14-07-2014-  MTX JAZZ FESTIVAL 2014-DR JOHN- Etienne DAHO-  Philippe Dutoit
Photo by Philippe Dutoit

In his sixth appearance at the Montreux Jazz Festival, Dr John recalled his friendship with the late Claude Nobs, MJF’s founder, who died following a skiing accident in 2013, at age 76. In Nobs’ honor, Dr. John leaned heavily on selections from his upcoming album, Ske-Dat-De-Dat…The Spirit Of Satch, an homage to fellow New Orleanean Louis Armstrong.

Dr. John is known for his session work with the best in the world (The Rolling Stones, Sonny and Cher, Van Morrison, Aretha Franklin, Gregg Allman, Mike Bloomfield, Levon Helm, Ringo Starr, Rickie Lee Jones, B.B. King, Christina Aguilera and Eric Clapton, who often return the favor by guesting on the good doctor’s own releases), so it’s worth noting that the big band Rebennack has assembled really suits this world-class player. Led by his long-time trombonist Sarah Morrow (whose horn section is without peer and includes bari saxophonist Tini Thomsen, another standout female), virtually every member took a well-deserved solo, most notably drummer Reggie Jackson, Thomsen and Morrow herself. Not surprisingly, in a Satchmo tribute we heard a number of stellar trumpet solos, most notably by Nicholas Payton and Leslie Short.

The Blind Boys of Alabama joined Dr. John on two tunes on the album, “What a Wonderful World” and “Wrap Your Troubles in Dreams,” both of which he played at Montreux. The Blind Boys do a famous version of “Amazing Grace” to the tune of “House of the Rising Sun,” and Dr. John took a page from the Blind Boys’ playbook with a stunning version of “When the Saints Go Marching In” as a slow dirge, to the tune of “St. John’s Infirmary”—two New Orleans’ classics rolled into one. He also did the old spiritual “Sometimes I Feel Like a Motherless Child” as a slow blues.

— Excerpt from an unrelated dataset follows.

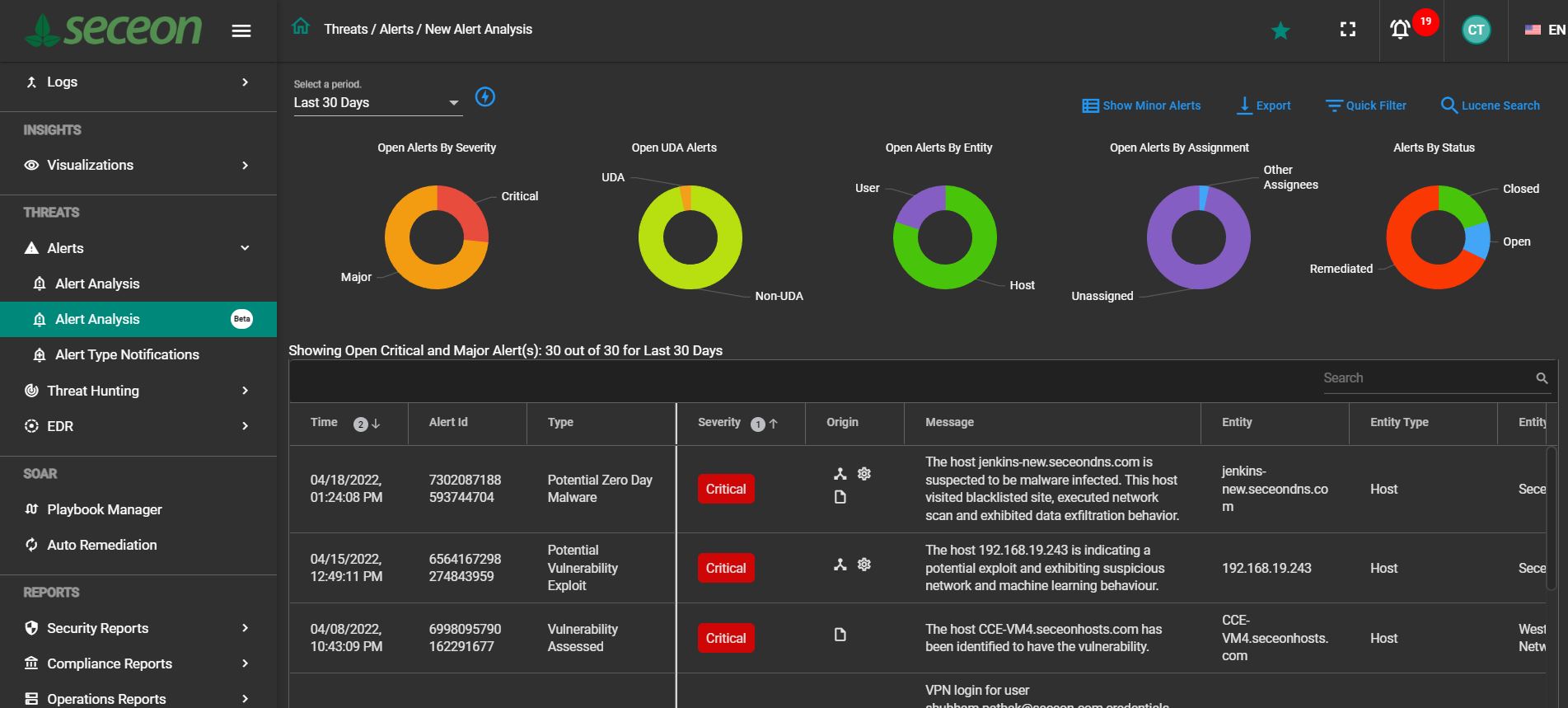Click the Export button

pos(1264,105)
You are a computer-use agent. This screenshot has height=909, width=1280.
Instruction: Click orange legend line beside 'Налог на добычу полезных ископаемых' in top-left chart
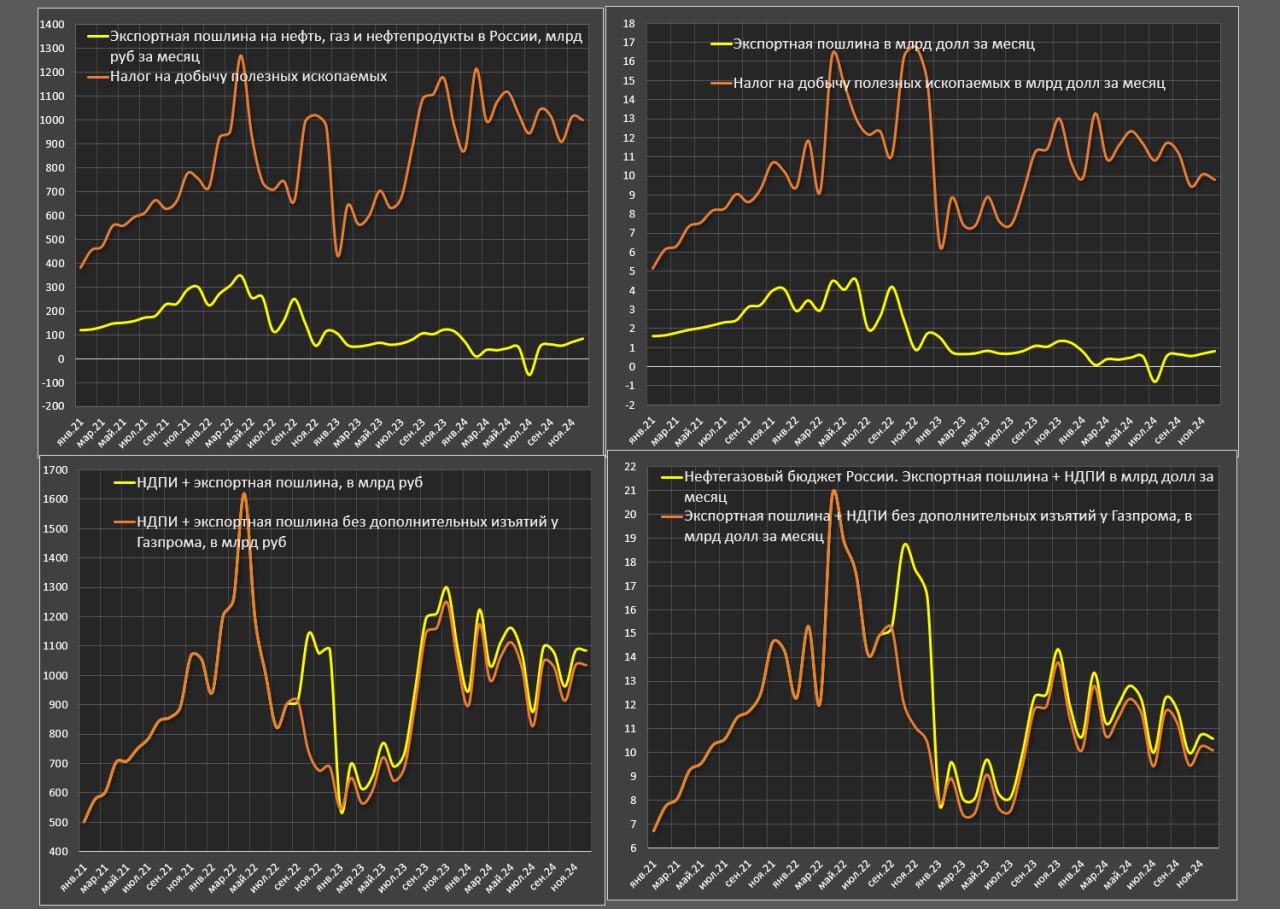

Dr. John is nothing if not unique, and throughout he made his own material new again, and old standards his own. His last tune, “Sweet Confusion,” (“if I don’t do it, somebody else will”) fit the tone perfectly—he finished the song with the last sequence from Gershwin’s masterpiece, “Slaughter on Tenth Avenue,” a fitting end to a killer set.